* _Dataset extract_
■ ■ ■ ■ ■ ■ ■
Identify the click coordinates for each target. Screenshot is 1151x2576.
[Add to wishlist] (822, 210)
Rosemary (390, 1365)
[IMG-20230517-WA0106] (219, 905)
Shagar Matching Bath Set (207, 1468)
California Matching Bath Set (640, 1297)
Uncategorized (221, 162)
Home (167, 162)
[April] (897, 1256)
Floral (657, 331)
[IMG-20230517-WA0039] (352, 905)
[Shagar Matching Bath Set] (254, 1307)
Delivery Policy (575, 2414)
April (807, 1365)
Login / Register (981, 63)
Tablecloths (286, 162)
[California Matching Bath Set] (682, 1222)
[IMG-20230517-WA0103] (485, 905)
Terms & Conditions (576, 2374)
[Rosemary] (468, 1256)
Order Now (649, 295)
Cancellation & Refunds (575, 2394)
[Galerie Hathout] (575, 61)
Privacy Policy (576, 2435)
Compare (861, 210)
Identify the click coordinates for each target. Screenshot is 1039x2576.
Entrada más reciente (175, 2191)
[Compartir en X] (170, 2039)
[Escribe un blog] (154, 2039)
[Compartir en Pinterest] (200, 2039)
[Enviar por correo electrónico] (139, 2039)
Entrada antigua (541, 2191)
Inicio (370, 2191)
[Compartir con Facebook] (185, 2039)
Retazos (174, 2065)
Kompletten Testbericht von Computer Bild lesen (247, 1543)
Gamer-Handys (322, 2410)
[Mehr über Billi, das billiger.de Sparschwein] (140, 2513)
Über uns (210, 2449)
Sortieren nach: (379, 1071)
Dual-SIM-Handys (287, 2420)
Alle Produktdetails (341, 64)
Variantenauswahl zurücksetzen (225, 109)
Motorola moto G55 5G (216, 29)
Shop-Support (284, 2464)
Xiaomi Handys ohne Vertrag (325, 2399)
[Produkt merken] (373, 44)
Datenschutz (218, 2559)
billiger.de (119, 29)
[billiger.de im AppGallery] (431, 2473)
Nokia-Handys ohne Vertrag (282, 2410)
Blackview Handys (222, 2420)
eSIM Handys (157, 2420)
■ ■ ■ ■ ■ ■ ■
* _Activity_
Starting at the line with "Entrada antigua (541, 2191)", copy each line through the end of the data, both ends included, and give nothing else.

* _Written solution_
Entrada antigua (541, 2191)
Inicio (370, 2191)
[Compartir con Facebook] (185, 2039)
Retazos (174, 2065)
Kompletten Testbericht von Computer Bild lesen (247, 1543)
Gamer-Handys (322, 2410)
[Mehr über Billi, das billiger.de Sparschwein] (140, 2513)
Über uns (210, 2449)
Sortieren nach: (379, 1071)
Dual-SIM-Handys (287, 2420)
Alle Produktdetails (341, 64)
Variantenauswahl zurücksetzen (225, 109)
Motorola moto G55 5G (216, 29)
Shop-Support (284, 2464)
Xiaomi Handys ohne Vertrag (325, 2399)
[Produkt merken] (373, 44)
Datenschutz (218, 2559)
billiger.de (119, 29)
[billiger.de im AppGallery] (431, 2473)
Nokia-Handys ohne Vertrag (282, 2410)
Blackview Handys (222, 2420)
eSIM Handys (157, 2420)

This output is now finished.